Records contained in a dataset
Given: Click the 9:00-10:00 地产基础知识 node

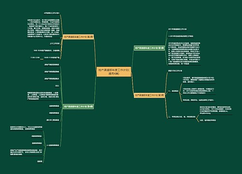Looking at the screenshot, I should point(46,51).
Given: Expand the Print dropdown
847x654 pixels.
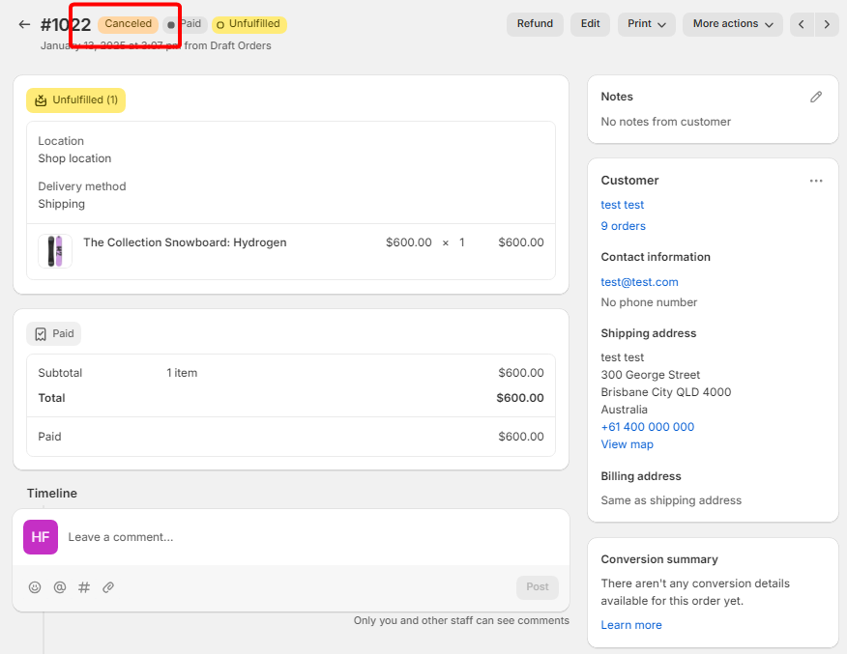Looking at the screenshot, I should [x=646, y=24].
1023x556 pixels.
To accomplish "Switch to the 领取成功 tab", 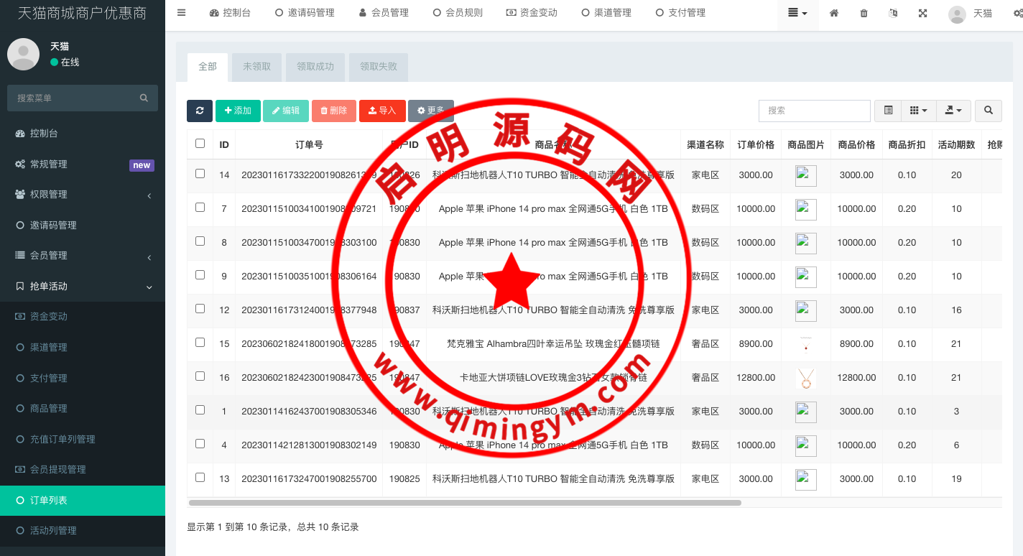I will coord(315,67).
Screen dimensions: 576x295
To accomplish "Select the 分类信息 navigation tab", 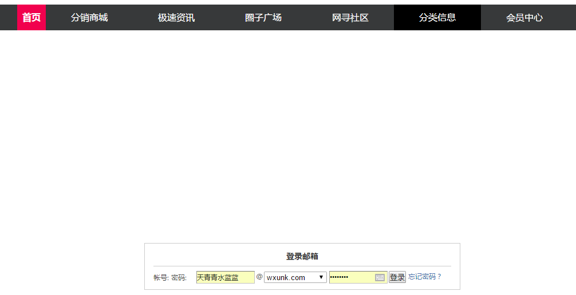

— DIRECTIONS —
The answer must be the lines above from the line that contains "Screen dimensions: 576x295" to the final line of the data, word for word, with no pictures.

— TASK SOLUTION —
Screen dimensions: 576x295
To accomplish "Select the 分类信息 navigation tab", 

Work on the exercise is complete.